Bigtable is a non-relational database developed at Google that is distributed across 1000s of machines storing petabytes of data. Bigtable is built using a lot of other Google technology (e.g. GFS, Chubby, Borg, SSTable) and can achieve both high throughput and low latency.
Data Model and API
In short, Bigtable is a "sparse, distributed, persistent multi-dimensional sorted map" of type: (key: string * column: string * timestamp: int64) -> value: string
. For example, a web Bigtable could be keyed by URL with columns like language or content. Each entry in this Bigtable could have multiple timestamped versions.
Operations on a single Bigtable row are transactional, though Bigtable does not support multi-row transactions. The keys are also sorted lexicographically and a range of keys, known as a tablet, is the unit of replication and locality. This lets users colocate two keys by making the keys lexicographically close to one another.
Columns in Bigtable are grouped into (a modest number of static) column families where each column family is a unit of access control. Bigtables can be scanned by row and by column.
Timestamps are 64 bit integers and can either be assigned by Bigtable in an increasing way or assigned by the user program.

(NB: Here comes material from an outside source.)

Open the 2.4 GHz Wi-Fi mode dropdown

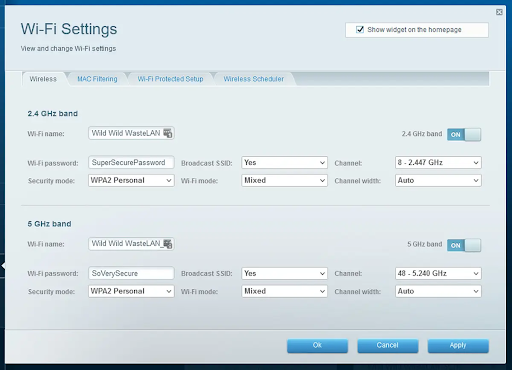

Values can be garbage collected by keeping at most n
objects at a time or by keeping all objects that are n
seconds old.
Implementation
BigTable consists of a single master, a bunch of tablet servers, and a bunch of clients. The master is responsible for system administration. It assigns tablets to tablet servers, oversees the addition and removal of tablet servers, performs garbage collection, orchestrates load balancing, and manages schema changes. Tablet servers host 10-1000 tables and are responsible for servicing reads and writes. They also split tablets that have grown too large.
- Tablet location. The mapping from tablets to tablet servers is managed by a hierarchical metadata tree. First, a Chubby file contains the location of a root tablet: the first tablet in the METADATA table. The root tablet contains the addresses of the other tablets in the METADATA table which in turn store the locations of user tablets. Clients walk this hierarchy in order to find tablet servers. Note that tablets can find the location of a tablet without talking to the master.

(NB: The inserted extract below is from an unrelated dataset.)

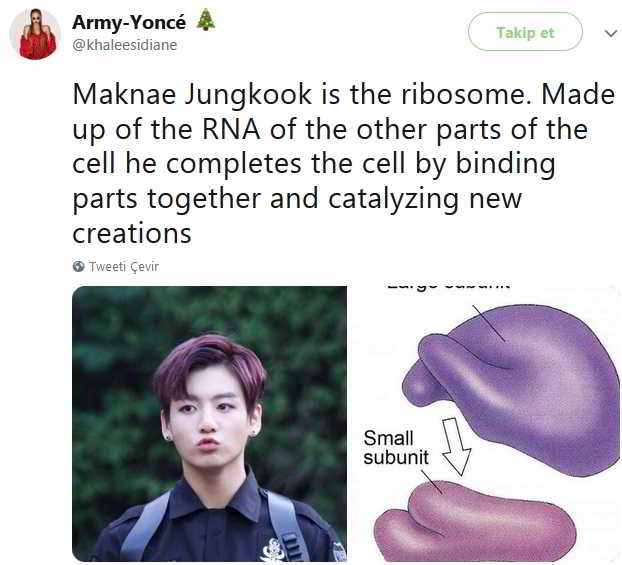The width and height of the screenshot is (622, 565).
Task: Click the Army-Yoncé display name
Action: click(x=129, y=22)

- Tablet assignment. Each tablet is assigned to a single tablet server, and tablet assignments are managed by the master.
- When a tablet server wants to join Bigtable, it acquires an exclusive lock on a file in the
servers
directory in Chubby. So long as it has the lock, it can serve tablets. If it loses the lock, it tries to reacquire it, and if the file is deleted, the tablet server kills itself. The master heartbeats servers periodically. If the server doesn't respond or the server reports it lost the lock, the master tries to acquire the lock. If it does, it deletes the file and reassigns tablets.
- When a master joins Bigtable, it acquires an exclusive lock on a master file. It then scans the
servers
directory, contacts the servers to see what tablets they own, and compares it to the METADATA table. It can then start assigning unassigned tablets. It also manages the creation, deletion, and merging of tablets. Tablet servers manage the splitting of tablets.
- Tablet serving. Tablet servers commit updates to a log and also buffer the most recent updates in a sorted memtable. The rest of the data is stored in a series of SSTables in GFS. Each SSTable is a persistent immutable ordered mapping from strings to strings. If a tablet server crashes, its state can be recovered from its log. When a tablet server services a read or write, it performs access checks and whatnot and then resolves the read using the memtable and SSTables.
- Compactions. Periodically, the memtable is written as an SSTable to GFS; this is called a minor compaction. Also periodically, the memtable and multiple SSTables are merged into a single SSTable; this is called a merging compaction. If all data is compacted into a single SSTable, it's called a major compaction.
Refinements
- Locality groups. Bigtable column families can be grouped together into a locality group for individual storage. Locality groups can also be designated in-memory.
- Compression. Users can specify that data should be compressed. Bigtable uses a two-pass compression scheme that favors compression speed or space, but in practice, the compression is pretty good.
- Caching. Tablet servers have a scan cache for temporal locality and a block cache for spatial locality.
- Bloom filters. When a tablet server services a read, it may have to read through every SSTable which can be expensive. To avoid this, tablet servers can use Bloom filters to probabilistically determine that an SSTable doesn't have a certain key.
- Commit log. Having a commit log per tablet leads to lots of random writes and smaller batches, so tablet servers merge updates for multiple tablets into a single commit log. This can complicate tablet recovery when multiple servers read a commit log applying a small fraction of the updates. To avoid this, the commit log can be sorted before being scanned.
- Immutability. The immutability of SSTables allows for concurrent reads without synchronization.
Lessons
- Failures happen all the time, and the failures can be strange and exotic.
- YAGNI.
- System monitoring is essential.
- Be simple.